By Jason Wheeler,
On Friday morning we leave the hotel and drive to the village of Akramaman where we will be running the Reading Camp next week. We enter the small village after driving down a long dirt road filled with potholes the size of a Volkswagen Beetle, and apparently the road has been greatly improved from last year. Visually, the village is exactly what I imagined. Emotionally, it is something entirely different. I was told about the road conditions (poor) and the living conditions (poorer still), but until you see it, walk it, breathe it, and just absorb the moment of it; you really can’t anticipate the emotions that come with it until your feet are on the ground kicking up the red, red dirt.
When we step off the bus at the new
preschool built, by the Grace of God, through the hard work of Ghanaian Mother’s Hope, a few children appear out of nowhere glancing nervously and curiously at our small group of strangers. A few waves and “hellos” elicit big teethy smiles. The brave ones step up and want to touch your hand or tell you their name, while others keep a little bit of distance. More and more children keep appearing. They seem to double in numbers every 10 minutes – children of all ages ranging from about 14 down to the littlest 1-year-old toddlers.
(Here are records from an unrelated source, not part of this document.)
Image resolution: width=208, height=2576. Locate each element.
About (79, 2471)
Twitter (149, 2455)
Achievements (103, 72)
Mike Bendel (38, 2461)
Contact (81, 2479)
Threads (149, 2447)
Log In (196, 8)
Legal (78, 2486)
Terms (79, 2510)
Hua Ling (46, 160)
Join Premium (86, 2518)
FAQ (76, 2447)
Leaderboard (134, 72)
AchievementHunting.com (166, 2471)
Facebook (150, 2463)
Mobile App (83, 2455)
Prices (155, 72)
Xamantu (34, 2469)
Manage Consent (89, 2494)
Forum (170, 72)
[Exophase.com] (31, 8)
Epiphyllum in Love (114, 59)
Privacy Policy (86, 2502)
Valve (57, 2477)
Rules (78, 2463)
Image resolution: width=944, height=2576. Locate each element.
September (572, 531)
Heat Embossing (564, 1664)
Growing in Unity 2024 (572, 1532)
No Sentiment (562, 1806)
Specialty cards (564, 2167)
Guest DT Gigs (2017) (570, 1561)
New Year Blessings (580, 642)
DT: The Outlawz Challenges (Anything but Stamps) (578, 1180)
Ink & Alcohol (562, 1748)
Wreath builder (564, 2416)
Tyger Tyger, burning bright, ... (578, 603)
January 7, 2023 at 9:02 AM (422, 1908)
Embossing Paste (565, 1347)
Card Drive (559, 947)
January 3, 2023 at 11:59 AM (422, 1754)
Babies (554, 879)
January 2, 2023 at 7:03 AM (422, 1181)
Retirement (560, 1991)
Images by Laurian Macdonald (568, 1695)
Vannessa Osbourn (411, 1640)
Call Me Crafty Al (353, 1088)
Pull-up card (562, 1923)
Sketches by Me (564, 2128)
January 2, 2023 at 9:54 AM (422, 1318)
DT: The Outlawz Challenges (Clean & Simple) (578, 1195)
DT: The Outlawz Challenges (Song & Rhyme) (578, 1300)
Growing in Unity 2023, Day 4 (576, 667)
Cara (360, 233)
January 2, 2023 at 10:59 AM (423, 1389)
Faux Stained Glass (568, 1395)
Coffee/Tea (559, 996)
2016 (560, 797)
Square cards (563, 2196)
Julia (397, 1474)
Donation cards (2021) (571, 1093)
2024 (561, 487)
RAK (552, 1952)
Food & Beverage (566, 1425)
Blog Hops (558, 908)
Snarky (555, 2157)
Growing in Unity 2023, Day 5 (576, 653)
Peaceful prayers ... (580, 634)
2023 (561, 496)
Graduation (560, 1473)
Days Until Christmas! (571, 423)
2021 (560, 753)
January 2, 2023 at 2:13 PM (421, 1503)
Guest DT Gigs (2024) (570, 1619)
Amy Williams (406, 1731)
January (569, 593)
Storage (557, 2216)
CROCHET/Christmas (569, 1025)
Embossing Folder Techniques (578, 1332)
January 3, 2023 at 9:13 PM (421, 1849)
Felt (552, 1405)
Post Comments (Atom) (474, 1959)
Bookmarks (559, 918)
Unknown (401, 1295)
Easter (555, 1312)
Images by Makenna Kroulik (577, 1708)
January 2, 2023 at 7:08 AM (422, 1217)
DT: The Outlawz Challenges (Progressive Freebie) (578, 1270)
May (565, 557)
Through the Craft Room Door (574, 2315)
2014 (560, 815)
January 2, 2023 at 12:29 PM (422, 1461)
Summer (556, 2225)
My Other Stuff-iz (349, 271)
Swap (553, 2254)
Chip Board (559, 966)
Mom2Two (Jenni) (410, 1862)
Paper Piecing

We go to work unpacking supplies, setting up classrooms and coordinating lesson plans. Bruce and I survey the playground and take stock of the tools and materials we will need to rebuild the swings. The materials will have to be located among the small shops lining the streets of Amasaman. The tools will be a mixture of well worn hand tools sent over from the States, combined with whatever we find laying around the village (and Bruce’s gift of ingenuity).
When our preparations at the school conclude, Debi takes us on a walk into the village. The children come along, some racing ahead, others following behind, and still others grabbing us by the hand to walk side-by-side. As we reach the middle of the village, we have become a small parade. We weave among the huts and hovels of the village and are greeted with some smiles. More children join the “parade”. Sometimes, a laughing mother pushes their shy one towards us or asks us to shake their children’s hands. I’m sure we are quite a sight, especially to the smallest villagers who rarely, if ever have seen an American.
Our parade takes us past a funeral at a respectful distance. We proceed to the house of the village chief. He is very pleasant and cheerful, but the experience of the moment doesn’t even sink in until later that I actually just met and shook hands with a real African chief.
We then continue our walk and reach the edge of the village. We bid the children goodbye so we can walk down the dirt road towards the other school site to look at the new primary and secondary school.
Debi provides us with the history of how GMHope came to this village and Mercia talks about all the great things that have happened since, including the building of a new health center with nurses’ quarters, and the fact that these new facilities encouraged the city to bring electricity to the village.
We board the bus for the drive home, but are excited and ready to return for the start of camp on Monday…which suddenly feels like such a long way off.